**SOURCE DATA**
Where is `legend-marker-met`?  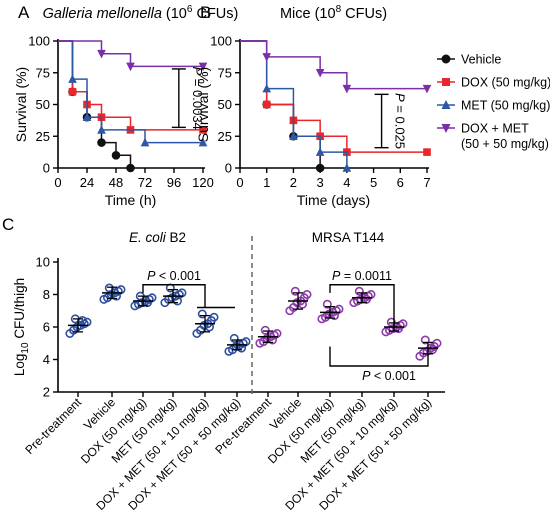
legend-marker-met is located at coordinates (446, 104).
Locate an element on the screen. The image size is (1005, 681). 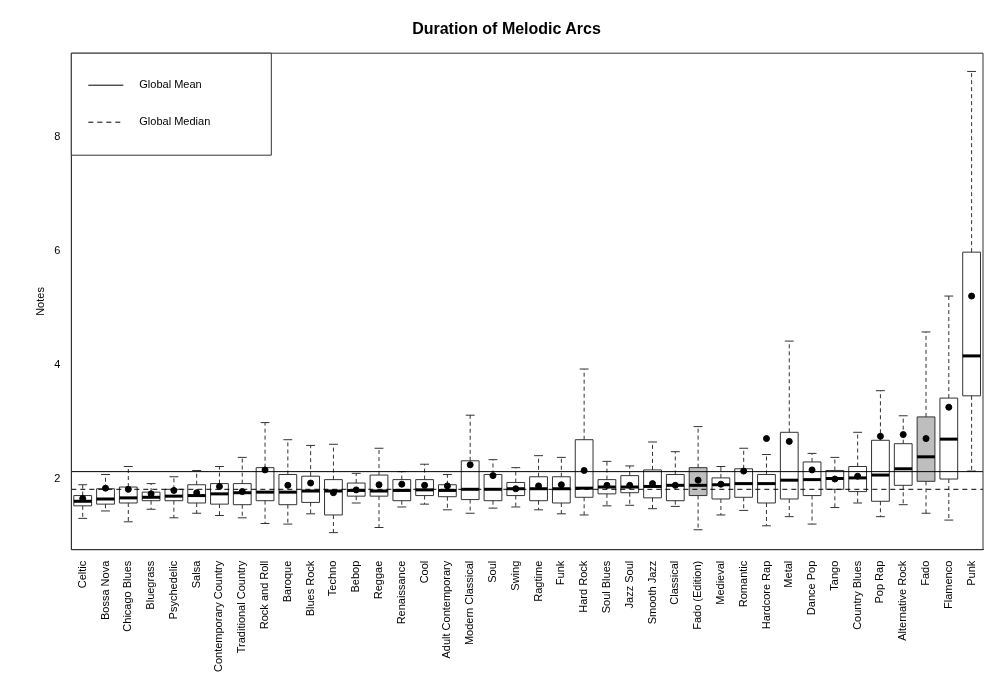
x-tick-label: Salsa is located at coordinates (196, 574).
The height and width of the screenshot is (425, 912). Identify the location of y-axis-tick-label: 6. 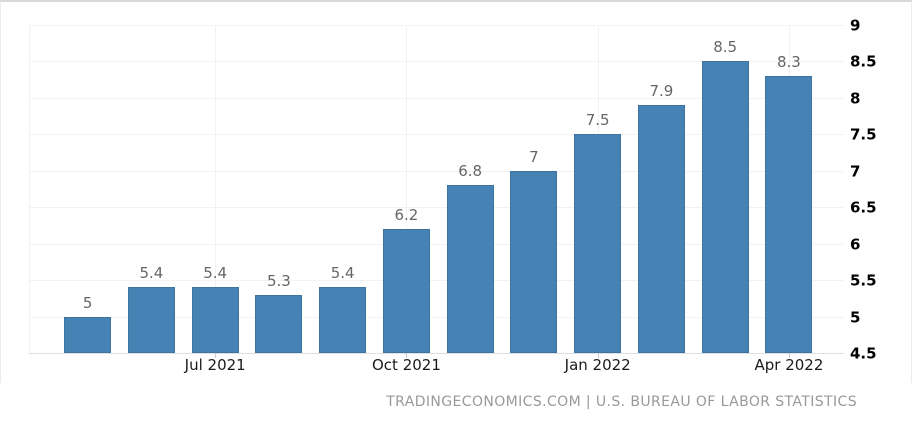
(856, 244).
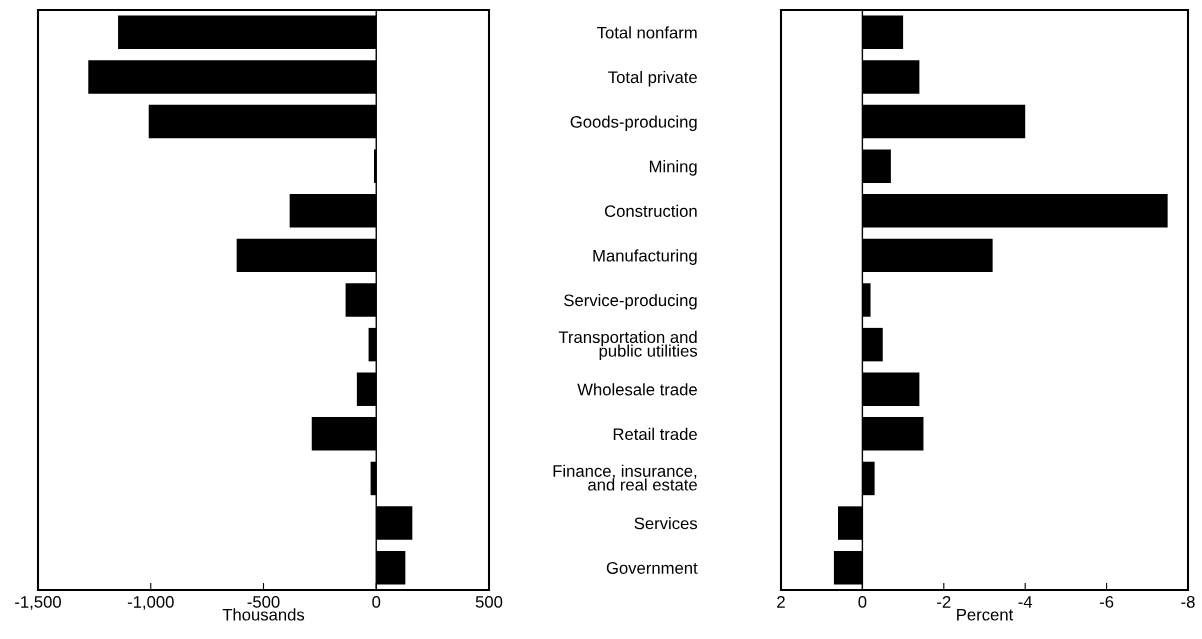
--
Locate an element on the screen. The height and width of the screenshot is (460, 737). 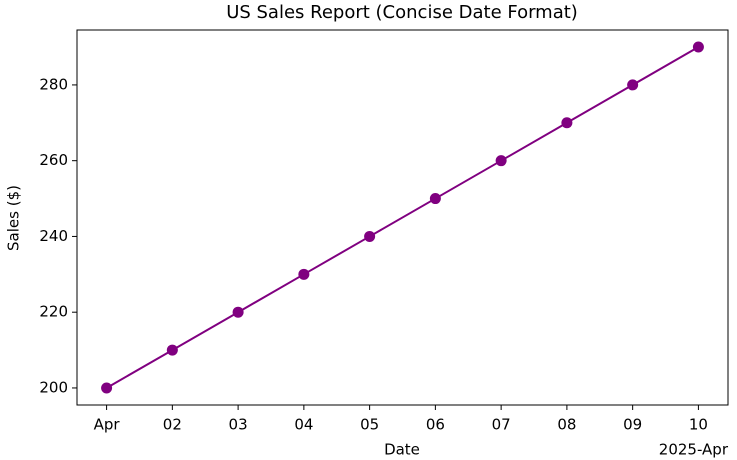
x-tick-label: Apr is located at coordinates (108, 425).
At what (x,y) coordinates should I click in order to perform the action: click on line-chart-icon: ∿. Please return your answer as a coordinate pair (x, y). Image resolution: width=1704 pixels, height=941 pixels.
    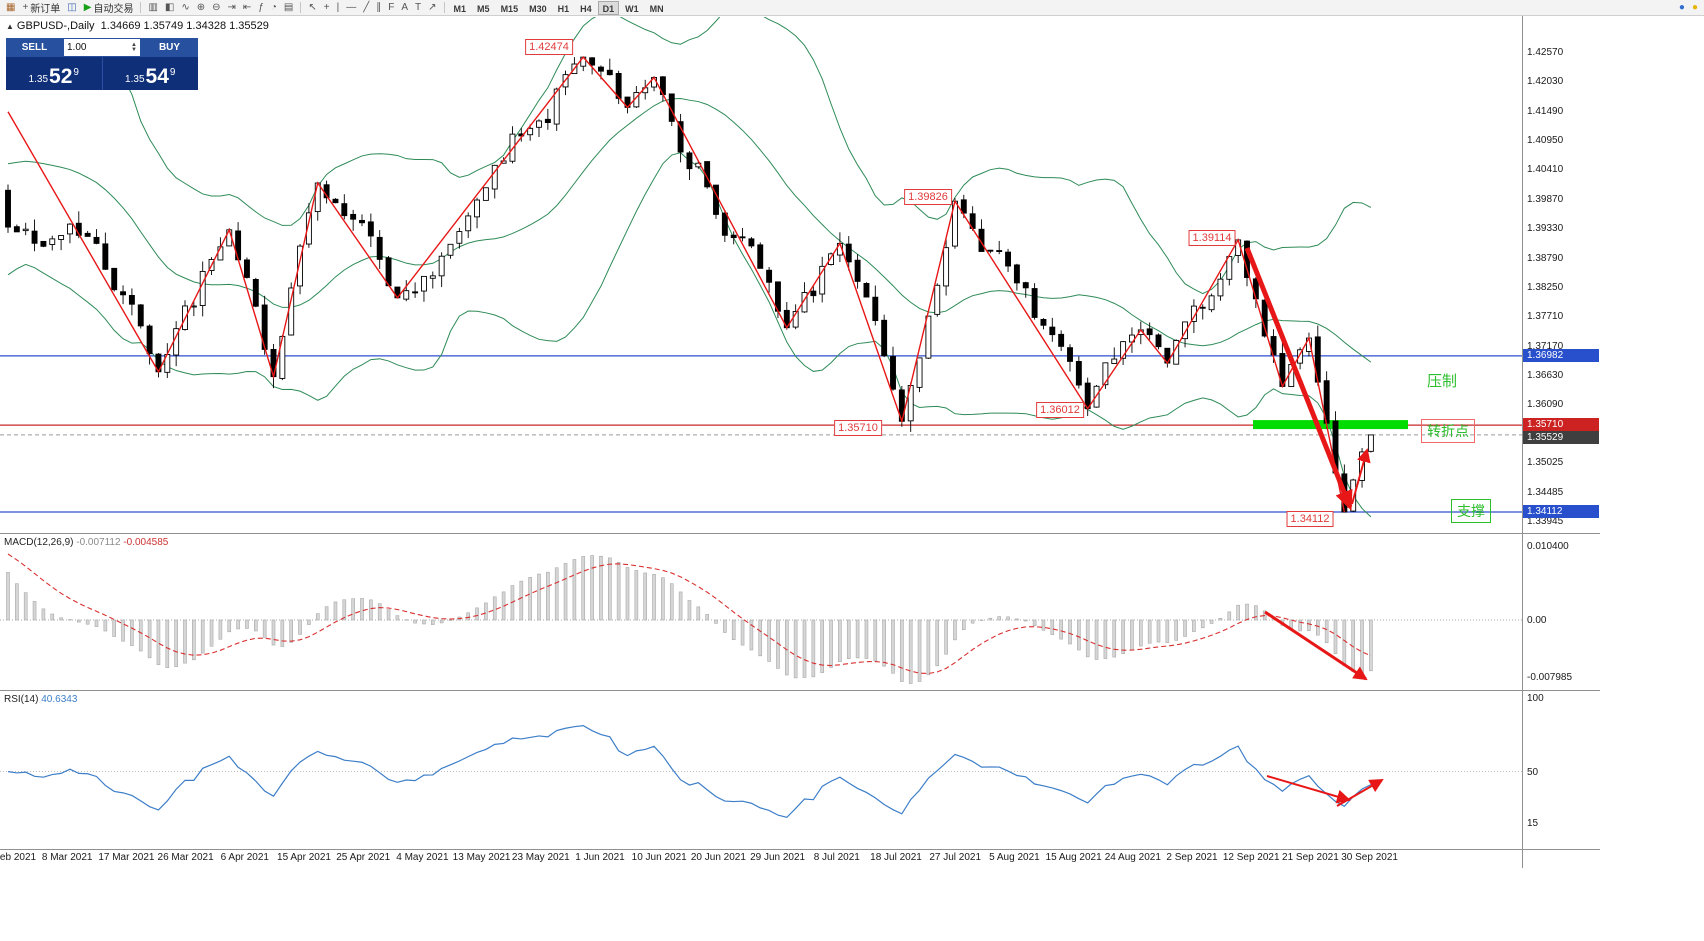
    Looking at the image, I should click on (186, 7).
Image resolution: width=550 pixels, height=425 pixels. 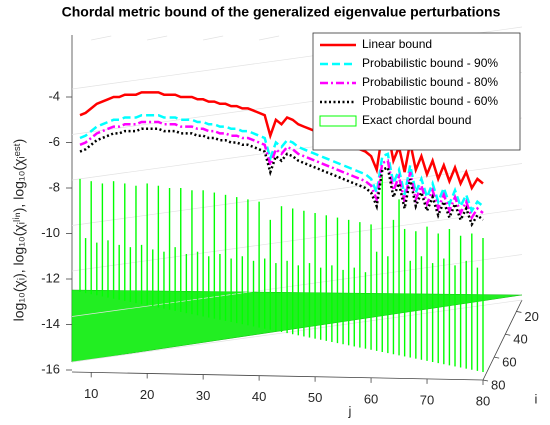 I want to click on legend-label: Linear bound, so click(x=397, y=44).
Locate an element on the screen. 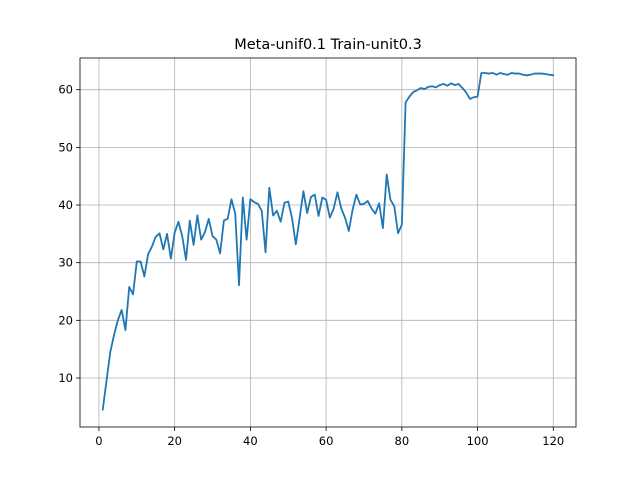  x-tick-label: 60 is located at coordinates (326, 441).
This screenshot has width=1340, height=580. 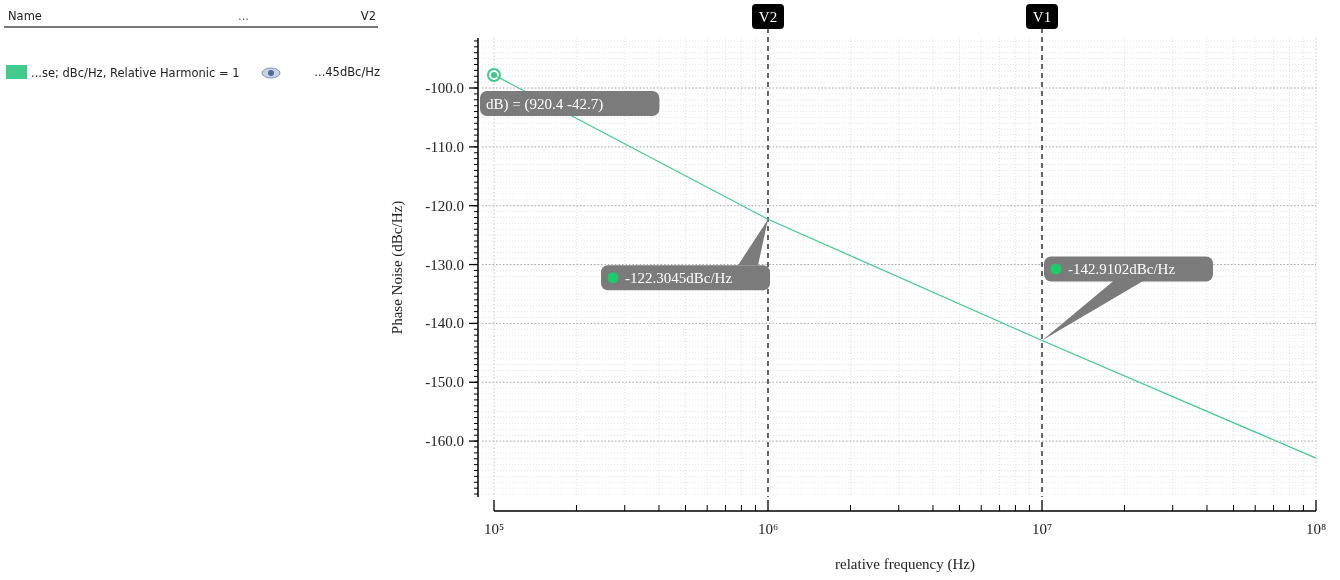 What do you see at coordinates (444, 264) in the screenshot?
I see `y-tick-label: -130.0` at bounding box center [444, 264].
...
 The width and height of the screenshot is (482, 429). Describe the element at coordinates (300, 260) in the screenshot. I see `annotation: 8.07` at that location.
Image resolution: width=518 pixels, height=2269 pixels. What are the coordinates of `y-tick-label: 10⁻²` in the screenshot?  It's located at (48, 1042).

**EXERCISE DETAILS**
List every line in the data above that contains the string "should". Uppercase and lowercase letters count as different.

**RESPONSE**
At what (x,y) coordinates should I click in order to perform the action: click on line-chart-icon: ∿. Please return your answer as a coordinate pair (x, y). Image resolution: width=1704 pixels, height=941 pixels.
    Looking at the image, I should click on (186, 7).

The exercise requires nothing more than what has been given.